"they'll put anything in a cornish pastry, they will"
is what i thought a crusty old character in agatha christie's "dead man's folly" said.
walking near london's southwark cathedral, past a fish n chips shop, i saw a sign advertising cornish pasties. pasties! not pastries! d'oh!
visions of daphne du maurier's cornwall, pale-faced unhealthy men, hercule poirot and a full stomach swam together before my eyes. mmm, pasty.
diving into the chipper (thump. crash.) i casually asked for cornish pasties. with the slightest emphasis on "stee" and a hint of a question mark in the air. accompanied by a hint of "aw shucks! i'm just a tourist here, so forgive me for getting your quaint pronunciation wrong" visible in the twitching lines of my face.

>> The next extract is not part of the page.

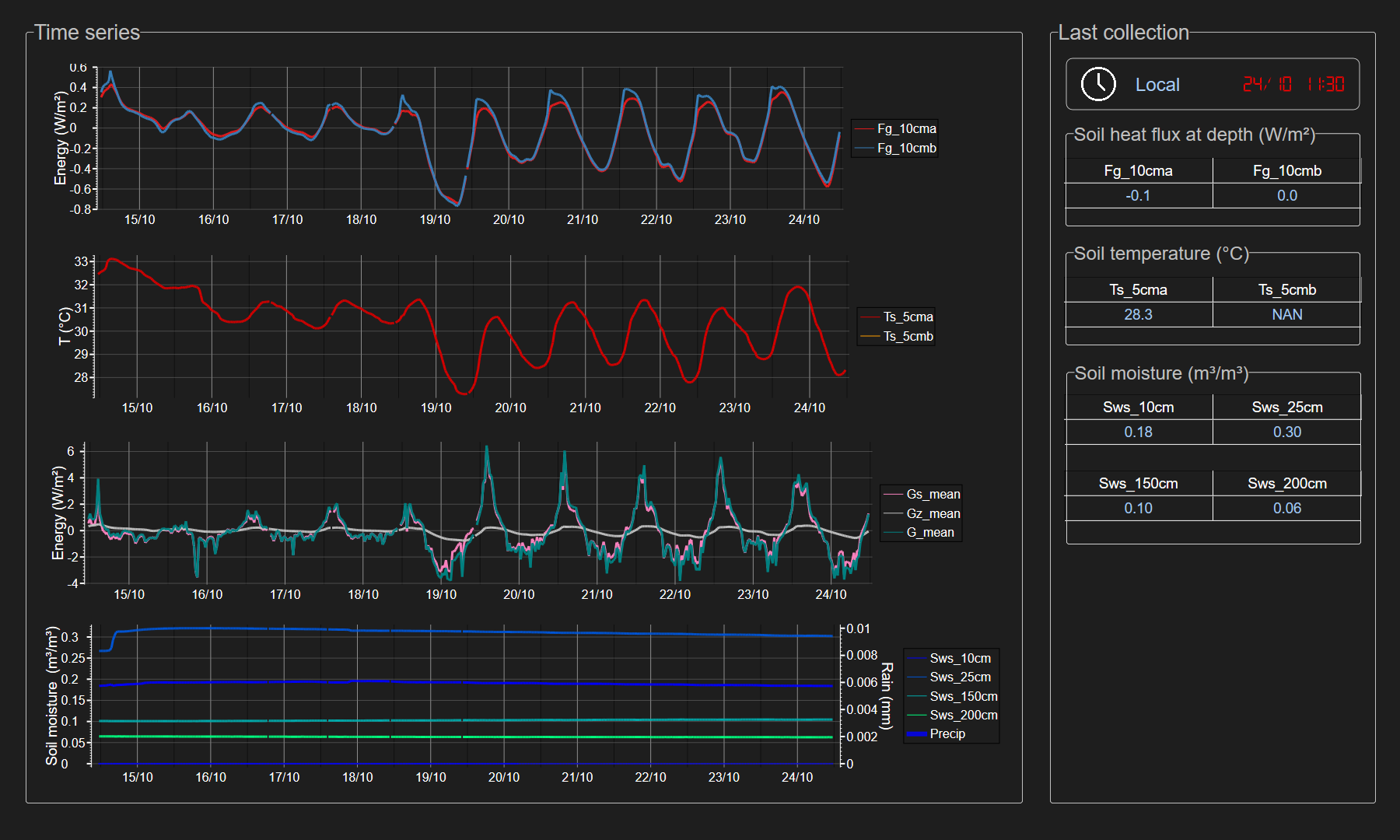Toggle Sws_150cm legend entry
The width and height of the screenshot is (1400, 840).
point(963,697)
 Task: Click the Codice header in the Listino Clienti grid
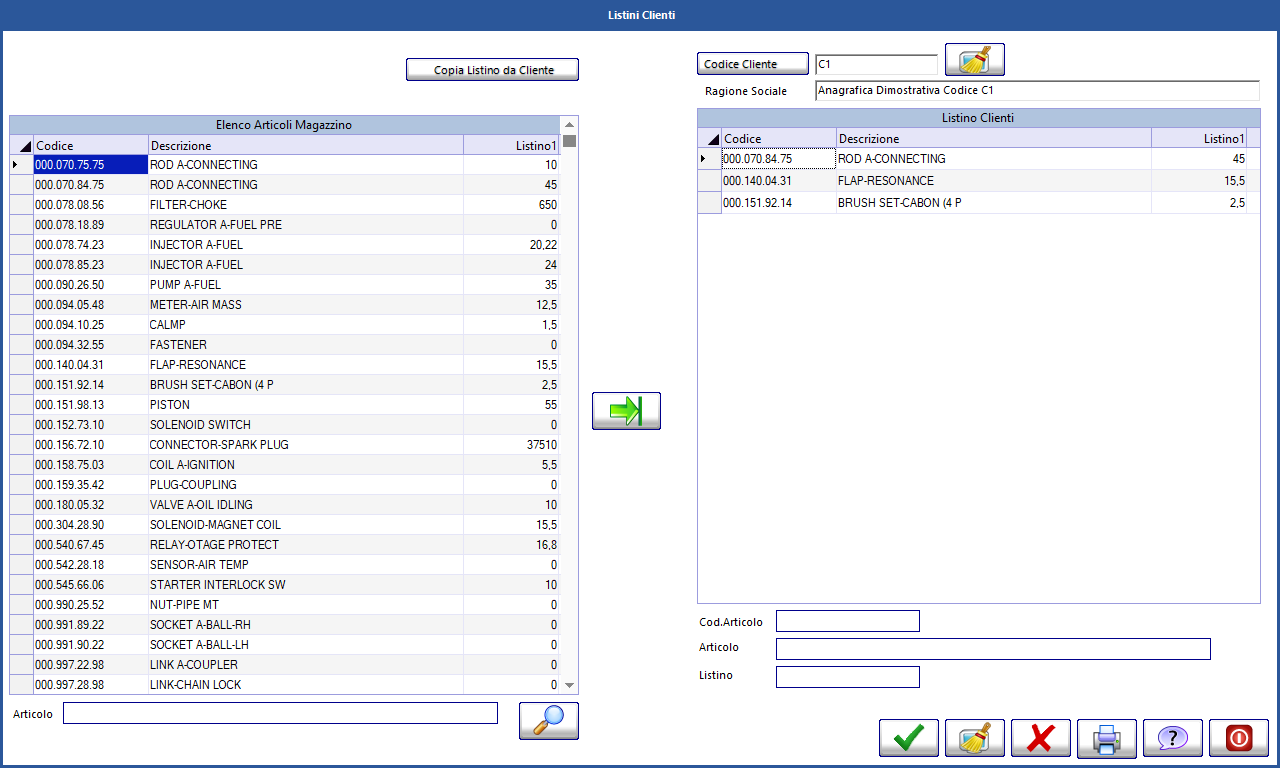[x=778, y=139]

i don't think i flatter myself, when i say that the hirsute man and his 6 brothers running the establishment gauged the situation perfectly. my doubts about the correctness of the term were laid to rest by the matter of fact manner in which they turned away from me, scratched, yawned and perspired.
several minutes passed. i was lulled into a dreamlike state by the heat in the room, the sound of the rain outside and the general feeling of waiting for godot.
"aah, merrie england" i murmured. it had all come together in this defining moment.
a microwaved beef puff with plenty of trans fat. that's the way the pasty crumbles.